Excerpted passage:

● ● ●

Interesting. True you made an observation…one that clearly stated that you observed no benefit from the academies…which implies that you see no benefit to having the academies. Perhaps I was making a stretch in seeing that implication. Ok. We’ll use your yardstick for the sake of discussion.

When did I say anything at all about critical thinking as a product?

So you must be evaluated by precisely the words you say, but you get to imply where and when you like in evaluating others arguments?

There’s a word for that style of argument: Pedantic


Can we please leaving the childish discussion style behind?

I get it, you didn’t see a benefit for having the academies. I simply provided you demonstrated benefits for our service from having the academies.

As to critical thought and a warrior mentality that others have mentioned, that’s a trickier subject. I would argue that those traits cannot actually be inculcated by an institution, only fostered. I went to the zoo. I don’t think it explicitly taught me either of those. Rather the environment provided the opportunity for both to grow and become stronger. You can’t make a coward brave or an idiot savvy, but you provide the opportunity for them to grow in those direction if they so choose. It’s a fine, but important distinction.

● ● ●

Data excerpt:
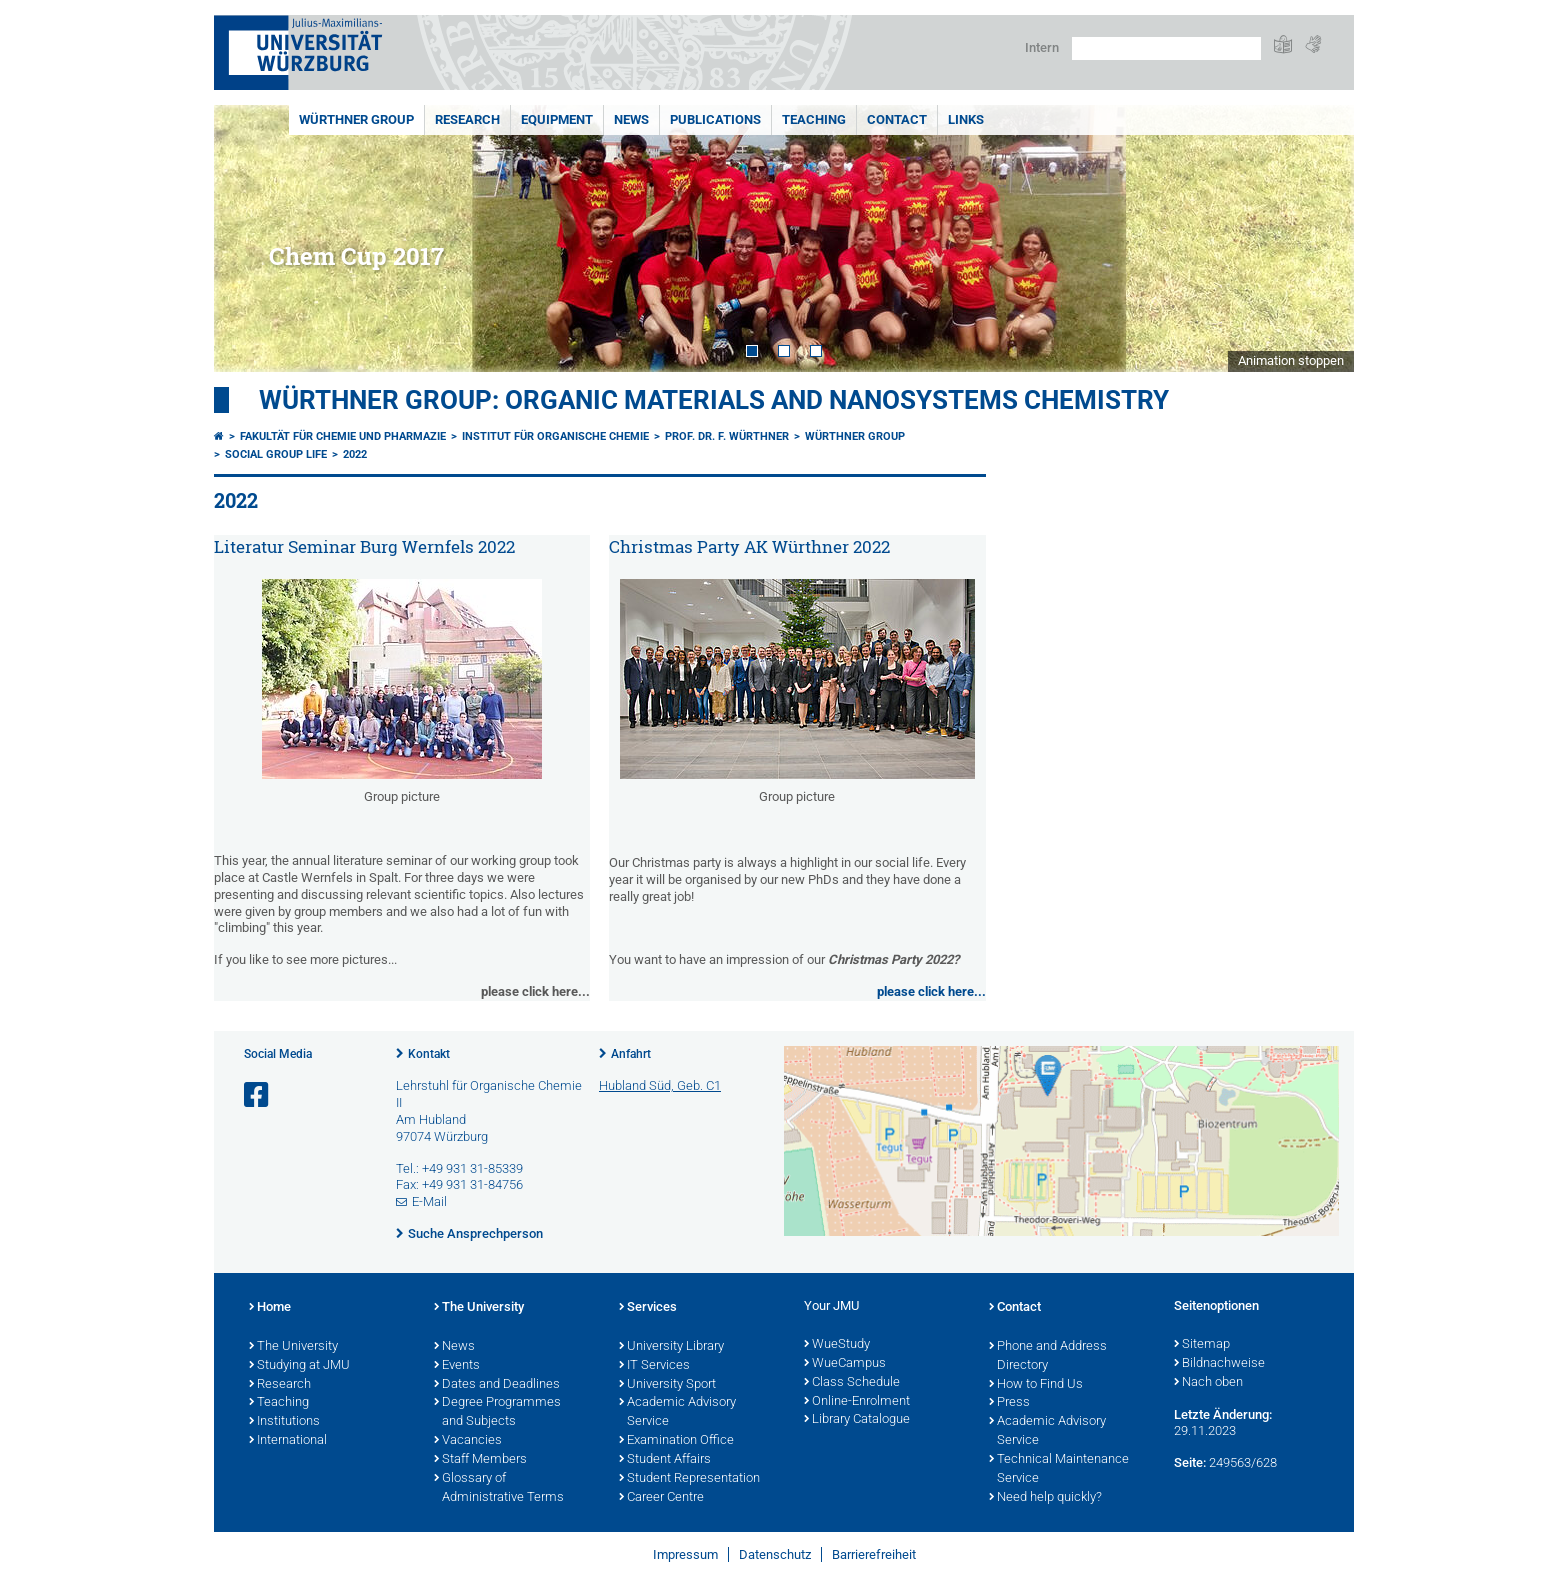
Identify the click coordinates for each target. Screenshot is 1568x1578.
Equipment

● ● ●

To-do list:
1. Reproduce the portion of the passage debating the academies between "Interesting. True you" and "from having the academies.", inclusive.
2. Extend the passage debating the academies, picking up after its final sentence.
The material bears no relation to the passage debating the academies.

Task-by-task answers:
1.
Interesting. True you made an observation…one that clearly stated that you observed no benefit from the academies…which implies that you see no benefit to having the academies. Perhaps I was making a stretch in seeing that implication. Ok. We’ll use your yardstick for the sake of discussion.

When did I say anything at all about critical thinking as a product?

So you must be evaluated by precisely the words you say, but you get to imply where and when you like in evaluating others arguments?

There’s a word for that style of argument: Pedantic


Can we please leaving the childish discussion style behind?

I get it, you didn’t see a benefit for having the academies. I simply provided you demonstrated benefits for our service from having the academies.

2.
I think the reason we largely don’t observe those traits as stronger in academy grads is because the shitty grads get all the press, and the good ones fly under the radar until rare extraordinary events thrust them into the limelight. That makes it very difficult to judge the quality of the process without very acute observation.

I won’t judge if I was a good leader or not. That’s for those I served with to decide. I did observe that most people were surprised when they found out I was a grad though. I attribute that largely to the reputation built by asshats who let everyone know where they came from. I think the same was true of most of the other grads that I observed and thought were good. They flew under the radar, did their job well, lead well, and people were surprised when they found out they were grads.

That level of nuance is why I find it sad to see sweeping observations like: “I don’t see a benefit for the academies.” It appears to expose a lack of earnest curiosity to find truth.

Perhaps if you fail to see a benefit, it wasn’t because there is no benefit, but because you weren’t actually looking for it.

Edited by FourFans
Posted
5 hours ago, Danger41 said:

What I see coming out of USAFA is a bunch of cynical weirdos that seem to have gotten an accelerated education on bitching about everything, knowing the levers to pull for career advancement, and (in a sad amount of grads) a lack of warrior spirit that I can only assume isn’t inculcated at the Zoo*.

And you think ROTC is spitting out anything different? Nonsense.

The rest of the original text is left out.